Requirement:
Copy every line of the records below without changing anything.

Entries on target coordinates
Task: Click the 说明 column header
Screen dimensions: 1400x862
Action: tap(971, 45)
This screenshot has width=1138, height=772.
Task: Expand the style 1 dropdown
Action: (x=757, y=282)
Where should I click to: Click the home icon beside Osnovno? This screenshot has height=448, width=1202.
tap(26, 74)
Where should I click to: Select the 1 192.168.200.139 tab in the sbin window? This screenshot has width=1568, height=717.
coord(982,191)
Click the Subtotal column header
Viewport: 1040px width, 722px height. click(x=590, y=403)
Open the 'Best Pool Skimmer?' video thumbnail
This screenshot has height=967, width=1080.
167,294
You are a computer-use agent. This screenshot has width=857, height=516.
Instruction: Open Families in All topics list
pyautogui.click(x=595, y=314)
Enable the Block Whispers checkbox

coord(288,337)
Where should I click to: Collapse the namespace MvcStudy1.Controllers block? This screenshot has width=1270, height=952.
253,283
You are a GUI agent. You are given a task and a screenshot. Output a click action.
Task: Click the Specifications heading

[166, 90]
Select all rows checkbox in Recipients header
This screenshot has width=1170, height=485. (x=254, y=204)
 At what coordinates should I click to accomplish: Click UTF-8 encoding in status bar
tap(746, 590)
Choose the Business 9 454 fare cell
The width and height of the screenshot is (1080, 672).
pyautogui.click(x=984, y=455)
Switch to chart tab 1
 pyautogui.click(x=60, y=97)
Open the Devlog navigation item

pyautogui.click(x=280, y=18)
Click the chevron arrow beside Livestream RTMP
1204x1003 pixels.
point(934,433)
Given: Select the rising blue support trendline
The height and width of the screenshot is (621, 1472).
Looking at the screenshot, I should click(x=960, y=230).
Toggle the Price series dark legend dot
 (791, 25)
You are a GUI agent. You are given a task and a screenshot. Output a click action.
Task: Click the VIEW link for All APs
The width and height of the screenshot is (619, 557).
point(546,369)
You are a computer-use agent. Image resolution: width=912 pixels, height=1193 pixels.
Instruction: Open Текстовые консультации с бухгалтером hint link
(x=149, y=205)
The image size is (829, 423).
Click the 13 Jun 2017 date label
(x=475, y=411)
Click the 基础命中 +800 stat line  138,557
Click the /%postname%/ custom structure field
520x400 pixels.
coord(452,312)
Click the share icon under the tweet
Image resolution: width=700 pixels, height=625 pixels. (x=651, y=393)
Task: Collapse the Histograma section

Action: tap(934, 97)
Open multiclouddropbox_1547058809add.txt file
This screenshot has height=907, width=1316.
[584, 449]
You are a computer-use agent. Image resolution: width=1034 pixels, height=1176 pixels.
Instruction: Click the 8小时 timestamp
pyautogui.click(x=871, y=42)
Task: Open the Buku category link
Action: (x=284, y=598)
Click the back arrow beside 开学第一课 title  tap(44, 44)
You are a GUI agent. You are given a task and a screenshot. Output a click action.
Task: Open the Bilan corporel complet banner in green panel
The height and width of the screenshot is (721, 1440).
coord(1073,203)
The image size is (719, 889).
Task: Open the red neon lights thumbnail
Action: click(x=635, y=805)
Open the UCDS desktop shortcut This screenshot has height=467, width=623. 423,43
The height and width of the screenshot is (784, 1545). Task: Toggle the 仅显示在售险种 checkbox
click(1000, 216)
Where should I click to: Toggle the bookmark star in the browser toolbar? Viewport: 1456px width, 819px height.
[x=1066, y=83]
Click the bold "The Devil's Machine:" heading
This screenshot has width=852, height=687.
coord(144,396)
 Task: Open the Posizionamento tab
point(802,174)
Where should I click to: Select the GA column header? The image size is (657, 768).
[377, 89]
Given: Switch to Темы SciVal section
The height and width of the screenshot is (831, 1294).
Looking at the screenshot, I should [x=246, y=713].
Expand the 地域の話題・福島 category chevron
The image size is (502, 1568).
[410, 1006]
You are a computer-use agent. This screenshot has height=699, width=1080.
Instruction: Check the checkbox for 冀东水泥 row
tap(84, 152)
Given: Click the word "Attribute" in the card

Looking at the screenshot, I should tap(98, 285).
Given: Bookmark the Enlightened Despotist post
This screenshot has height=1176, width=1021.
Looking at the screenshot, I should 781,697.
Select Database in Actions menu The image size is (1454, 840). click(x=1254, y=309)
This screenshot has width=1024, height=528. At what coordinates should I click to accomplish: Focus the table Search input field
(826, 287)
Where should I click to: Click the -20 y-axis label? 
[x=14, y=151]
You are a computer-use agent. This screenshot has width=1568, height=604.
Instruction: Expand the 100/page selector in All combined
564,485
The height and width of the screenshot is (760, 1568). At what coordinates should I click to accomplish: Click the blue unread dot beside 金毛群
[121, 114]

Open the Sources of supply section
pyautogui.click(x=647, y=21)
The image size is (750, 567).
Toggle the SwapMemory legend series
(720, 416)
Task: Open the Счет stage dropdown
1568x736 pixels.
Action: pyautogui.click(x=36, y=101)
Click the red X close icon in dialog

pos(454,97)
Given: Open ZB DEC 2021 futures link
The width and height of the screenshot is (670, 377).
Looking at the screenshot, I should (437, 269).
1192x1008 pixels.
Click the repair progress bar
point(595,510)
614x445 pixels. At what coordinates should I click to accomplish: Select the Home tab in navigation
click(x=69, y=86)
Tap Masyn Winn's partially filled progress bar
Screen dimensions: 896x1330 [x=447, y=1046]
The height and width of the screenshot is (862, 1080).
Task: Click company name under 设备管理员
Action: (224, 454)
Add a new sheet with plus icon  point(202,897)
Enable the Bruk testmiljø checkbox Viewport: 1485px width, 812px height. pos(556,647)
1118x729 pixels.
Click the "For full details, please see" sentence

Final answer:
Task: Click the 说明 column header
Screen dimensions: 1400x862
Action: tap(971, 45)
This screenshot has width=1138, height=772.
Task: Expand the style 1 dropdown
Action: (x=757, y=282)
Where should I click to: Click the home icon beside Osnovno? This screenshot has height=448, width=1202.
tap(26, 74)
Where should I click to: Select the 1 192.168.200.139 tab in the sbin window? This screenshot has width=1568, height=717.
coord(982,191)
Click the Subtotal column header
Viewport: 1040px width, 722px height. click(x=590, y=403)
Open the 'Best Pool Skimmer?' video thumbnail
This screenshot has height=967, width=1080.
167,294
You are a computer-use agent. This screenshot has width=857, height=516.
Instruction: Open Families in All topics list
pyautogui.click(x=595, y=314)
Enable the Block Whispers checkbox

coord(288,337)
Where should I click to: Collapse the namespace MvcStudy1.Controllers block? This screenshot has width=1270, height=952.
253,283
You are a GUI agent. You are given a task and a screenshot. Output a click action.
Task: Click the Specifications heading

[166, 90]
Select all rows checkbox in Recipients header
This screenshot has width=1170, height=485. (x=254, y=204)
 At what coordinates should I click to accomplish: Click UTF-8 encoding in status bar
tap(746, 590)
Choose the Business 9 454 fare cell
The width and height of the screenshot is (1080, 672).
pyautogui.click(x=984, y=455)
Switch to chart tab 1
 pyautogui.click(x=60, y=97)
Open the Devlog navigation item

pyautogui.click(x=280, y=18)
Click the chevron arrow beside Livestream RTMP
1204x1003 pixels.
point(934,433)
Given: Select the rising blue support trendline
The height and width of the screenshot is (621, 1472).
Looking at the screenshot, I should click(x=960, y=230).
Toggle the Price series dark legend dot
 (791, 25)
You are a GUI agent. You are given a task and a screenshot. Output a click action.
Task: Click the VIEW link for All APs
The width and height of the screenshot is (619, 557).
point(546,369)
You are a computer-use agent. Image resolution: width=912 pixels, height=1193 pixels.
Instruction: Open Текстовые консультации с бухгалтером hint link
(x=149, y=205)
The image size is (829, 423).
Click the 13 Jun 2017 date label
(x=475, y=411)
Click the 基础命中 +800 stat line  138,557
Click the /%postname%/ custom structure field
520x400 pixels.
coord(452,312)
Click the share icon under the tweet
Image resolution: width=700 pixels, height=625 pixels. (x=651, y=393)
Task: Collapse the Histograma section

Action: tap(934, 97)
Open multiclouddropbox_1547058809add.txt file
This screenshot has height=907, width=1316.
[584, 449]
You are a computer-use agent. Image resolution: width=1034 pixels, height=1176 pixels.
Instruction: Click the 8小时 timestamp
pyautogui.click(x=871, y=42)
Task: Open the Buku category link
Action: (x=284, y=598)
Click the back arrow beside 开学第一课 title  tap(44, 44)
You are a GUI agent. You are given a task and a screenshot. Output a click action.
Task: Open the Bilan corporel complet banner in green panel
The height and width of the screenshot is (721, 1440).
coord(1073,203)
The image size is (719, 889).
Task: Open the red neon lights thumbnail
Action: click(x=635, y=805)
Open the UCDS desktop shortcut This screenshot has height=467, width=623. 423,43
The height and width of the screenshot is (784, 1545). Task: Toggle the 仅显示在售险种 checkbox
click(1000, 216)
Where should I click to: Toggle the bookmark star in the browser toolbar? Viewport: 1456px width, 819px height.
[x=1066, y=83]
Click the bold "The Devil's Machine:" heading
This screenshot has width=852, height=687.
coord(144,396)
 Task: Open the Posizionamento tab
point(802,174)
Where should I click to: Select the GA column header? The image size is (657, 768).
[377, 89]
Given: Switch to Темы SciVal section
The height and width of the screenshot is (831, 1294).
Looking at the screenshot, I should [x=246, y=713].
Expand the 地域の話題・福島 category chevron
The image size is (502, 1568).
[410, 1006]
You are a computer-use agent. This screenshot has height=699, width=1080.
Instruction: Check the checkbox for 冀东水泥 row
tap(84, 152)
Given: Click the word "Attribute" in the card

Looking at the screenshot, I should tap(98, 285).
Given: Bookmark the Enlightened Despotist post
This screenshot has height=1176, width=1021.
Looking at the screenshot, I should 781,697.
Select Database in Actions menu The image size is (1454, 840). click(x=1254, y=309)
This screenshot has width=1024, height=528. At what coordinates should I click to accomplish: Focus the table Search input field
(826, 287)
Where should I click to: Click the -20 y-axis label? 
[x=14, y=151]
You are a computer-use agent. This screenshot has width=1568, height=604.
Instruction: Expand the 100/page selector in All combined
564,485
The height and width of the screenshot is (760, 1568). At what coordinates should I click to accomplish: Click the blue unread dot beside 金毛群
[121, 114]

Open the Sources of supply section
pyautogui.click(x=647, y=21)
The image size is (750, 567).
Toggle the SwapMemory legend series
(720, 416)
Task: Open the Счет stage dropdown
1568x736 pixels.
Action: pyautogui.click(x=36, y=101)
Click the red X close icon in dialog

pos(454,97)
Given: Open ZB DEC 2021 futures link
The width and height of the screenshot is (670, 377).
Looking at the screenshot, I should (437, 269).
1192x1008 pixels.
Click the repair progress bar
point(595,510)
614x445 pixels. At what coordinates should I click to accomplish: Select the Home tab in navigation
click(x=69, y=86)
Tap Masyn Winn's partially filled progress bar
Screen dimensions: 896x1330 [x=447, y=1046]
The height and width of the screenshot is (862, 1080).
Task: Click company name under 设备管理员
Action: (224, 454)
Add a new sheet with plus icon  point(202,897)
Enable the Bruk testmiljø checkbox Viewport: 1485px width, 812px height. pos(556,647)
1118x729 pixels.
Click the "For full details, please see" sentence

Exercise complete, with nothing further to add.